WHAT TO PRODUCE:
Each line that includes "screenshot" must be copied from the records.

[SUPPLIED RECORDS — start]

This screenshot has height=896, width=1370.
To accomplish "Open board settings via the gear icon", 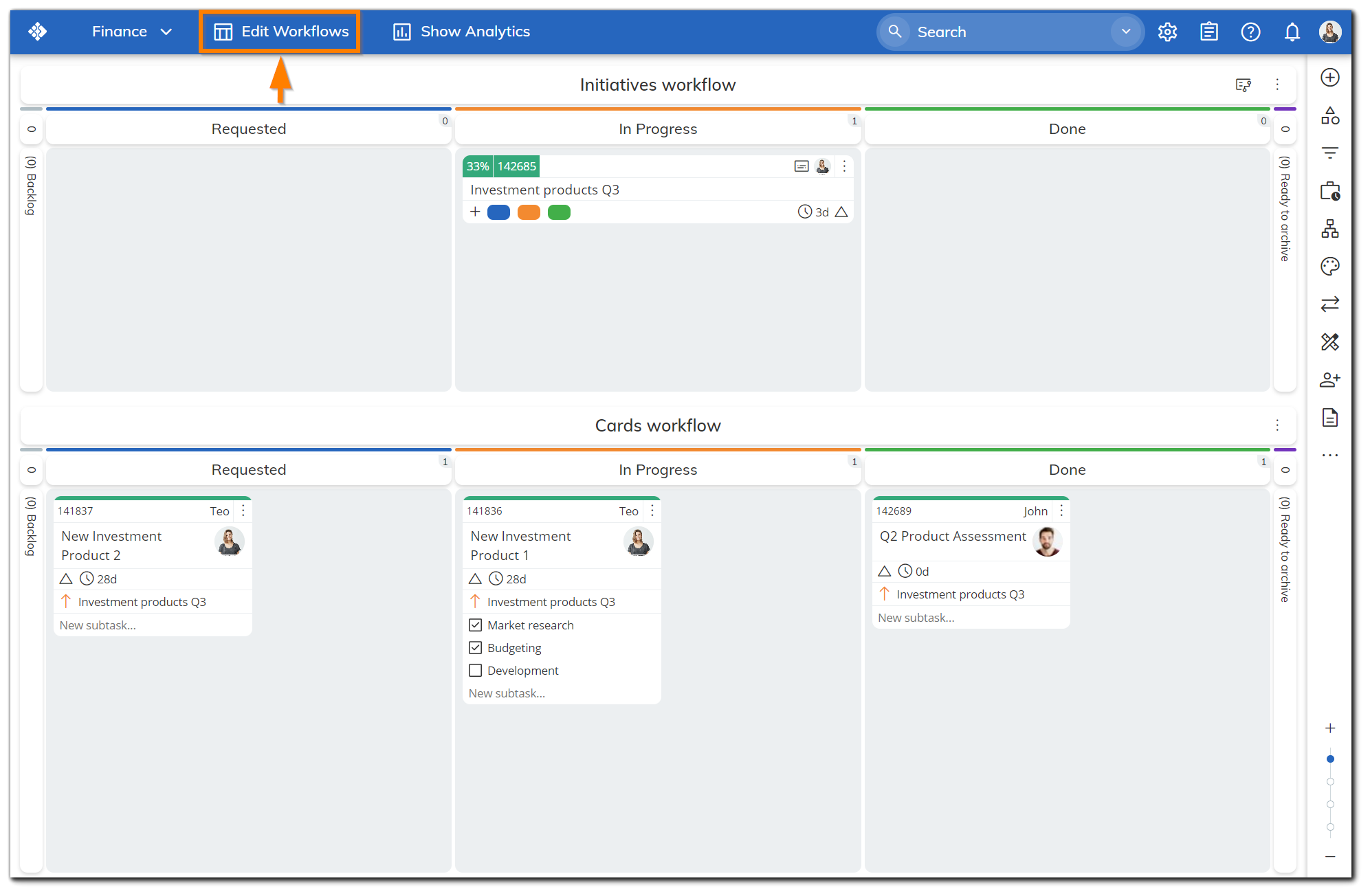I will pyautogui.click(x=1167, y=32).
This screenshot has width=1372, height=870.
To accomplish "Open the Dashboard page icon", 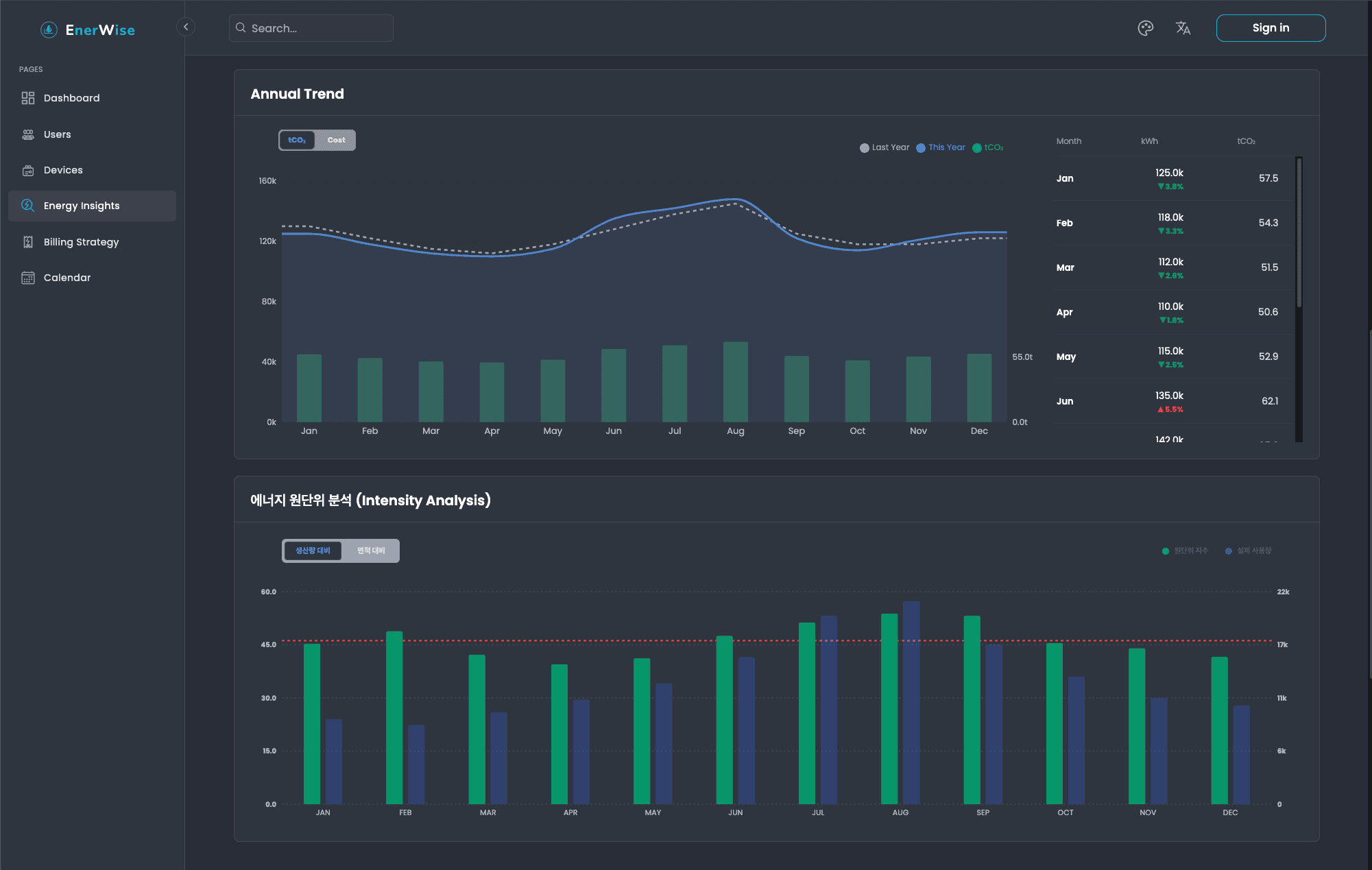I will click(x=28, y=98).
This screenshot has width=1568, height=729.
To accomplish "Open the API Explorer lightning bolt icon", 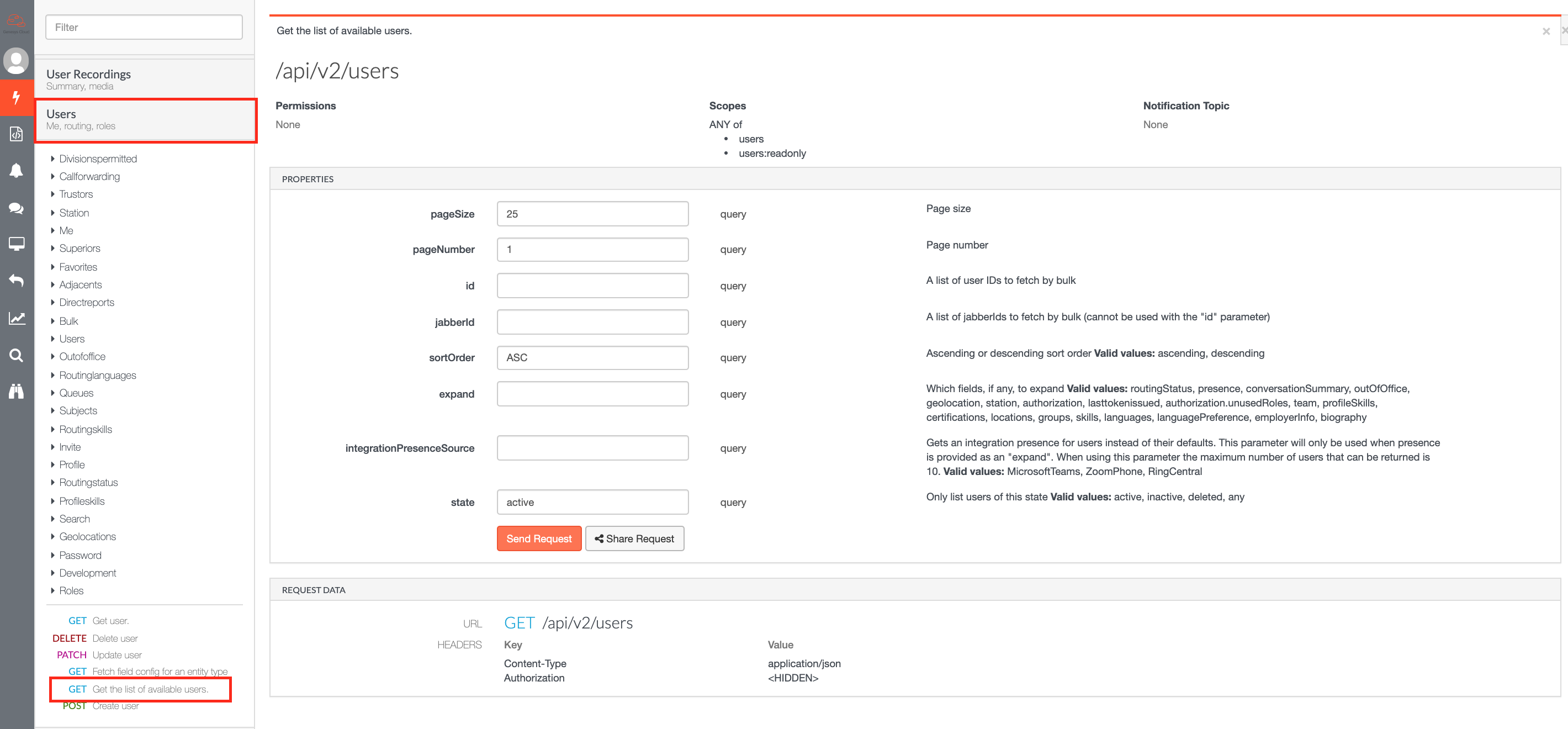I will 17,97.
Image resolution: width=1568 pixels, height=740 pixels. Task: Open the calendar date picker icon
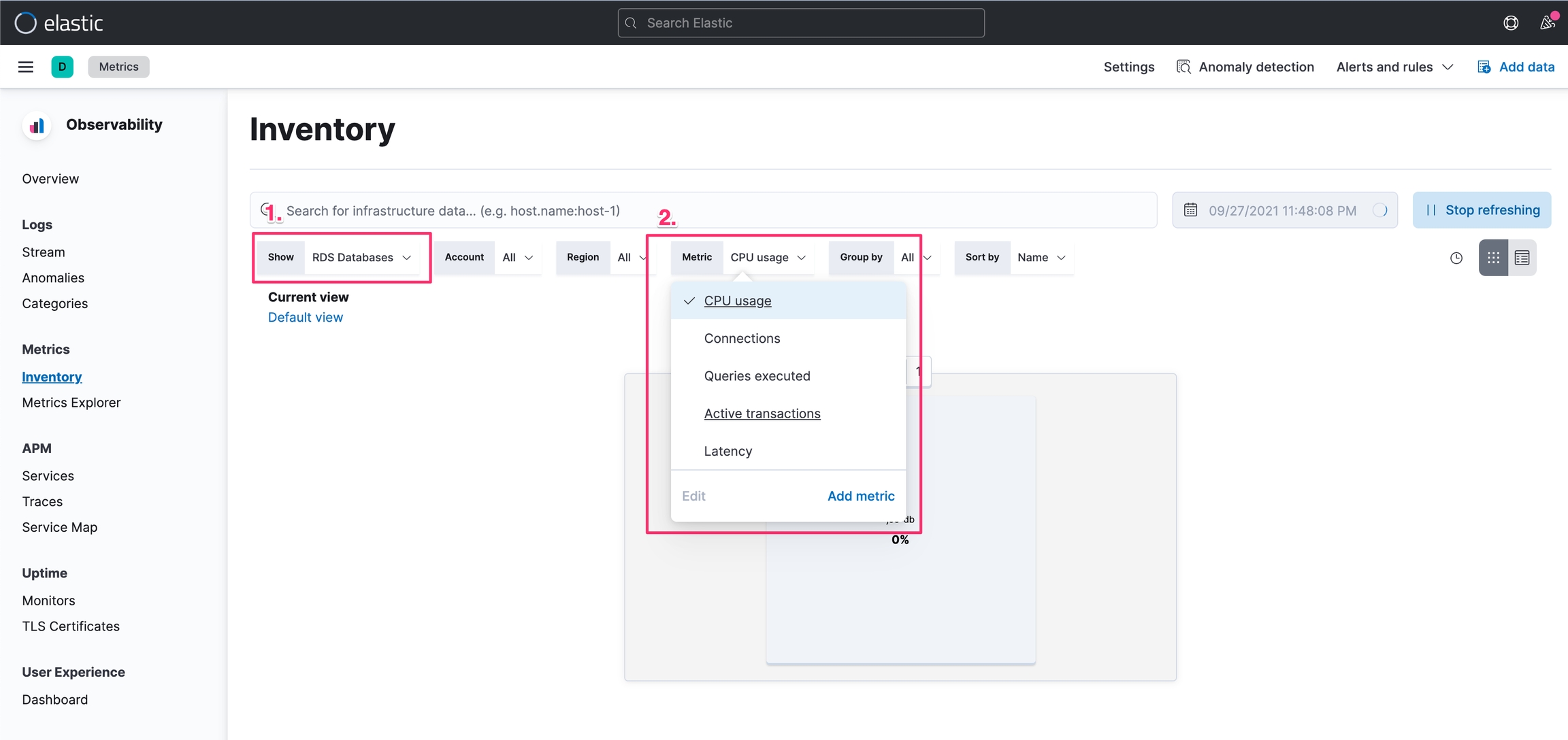pos(1190,210)
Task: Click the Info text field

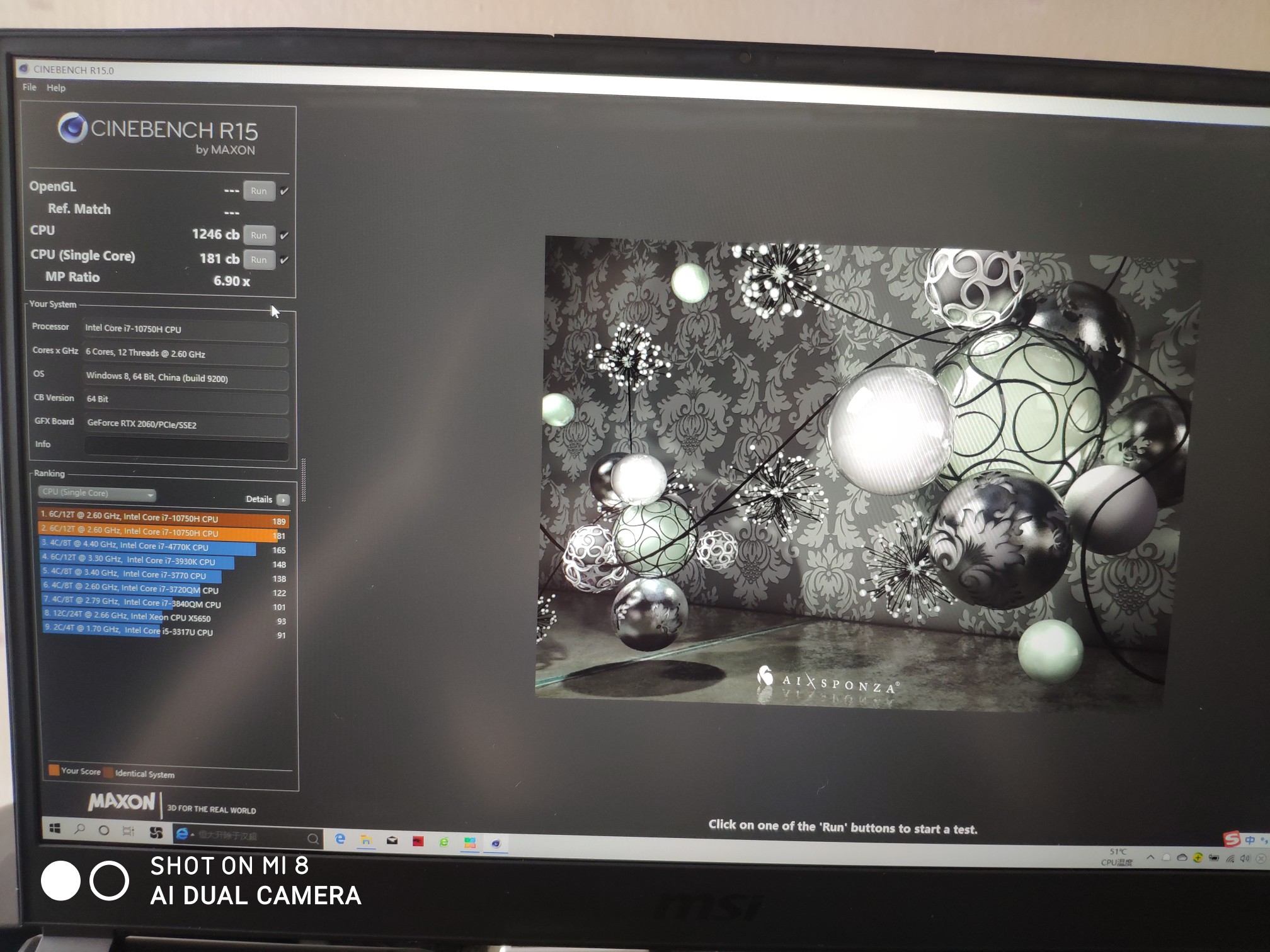Action: coord(186,447)
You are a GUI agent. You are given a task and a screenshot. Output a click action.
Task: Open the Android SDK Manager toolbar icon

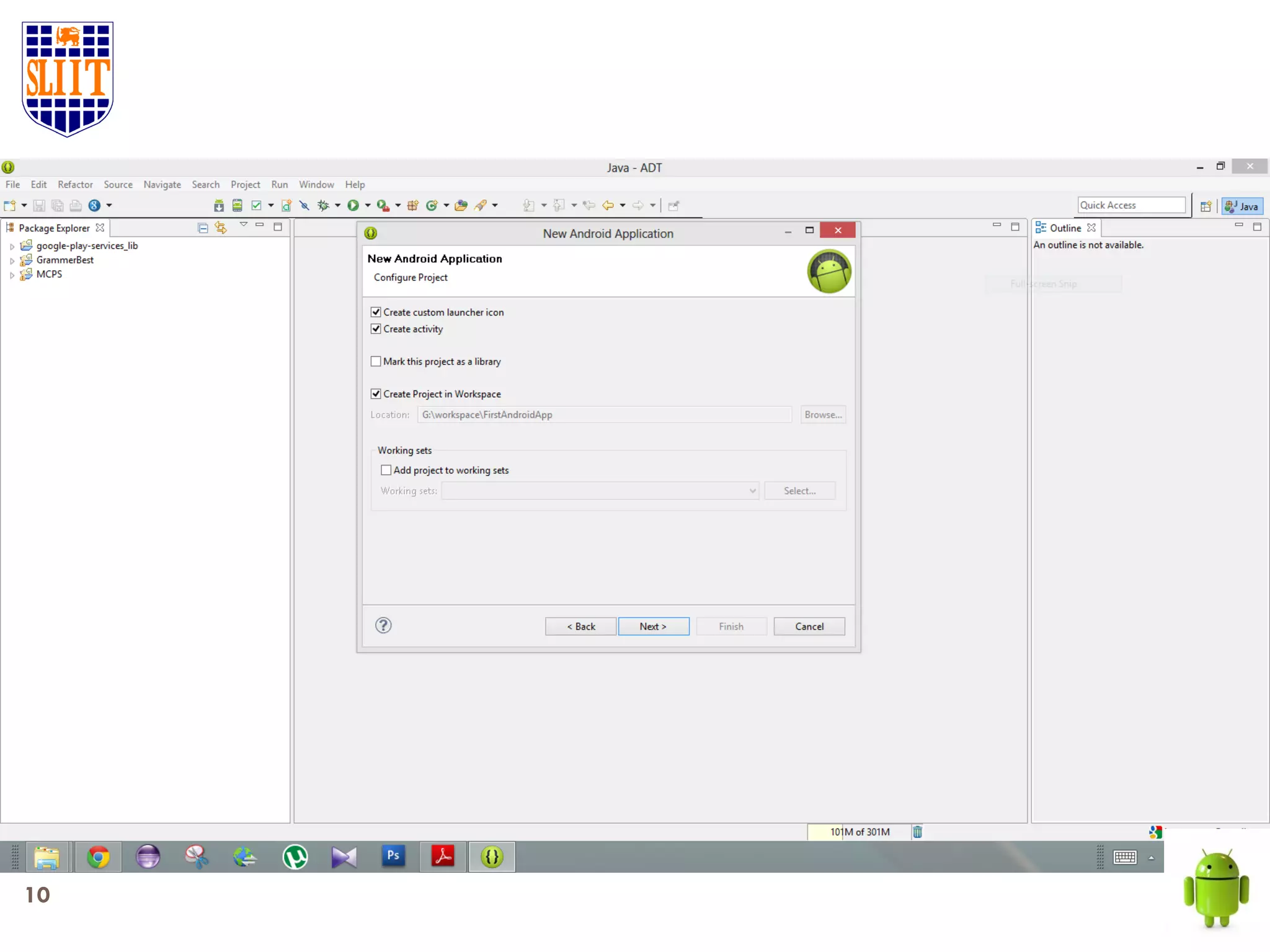pyautogui.click(x=218, y=206)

[SUPPLIED RECORDS — finish]

SOLUTION FOR THIS TASK:
This screenshot has height=896, width=1370.
This screenshot has width=1372, height=870.
This screenshot has width=1568, height=729.
You are a GUI agent. You are given a task and a screenshot. Output a click action.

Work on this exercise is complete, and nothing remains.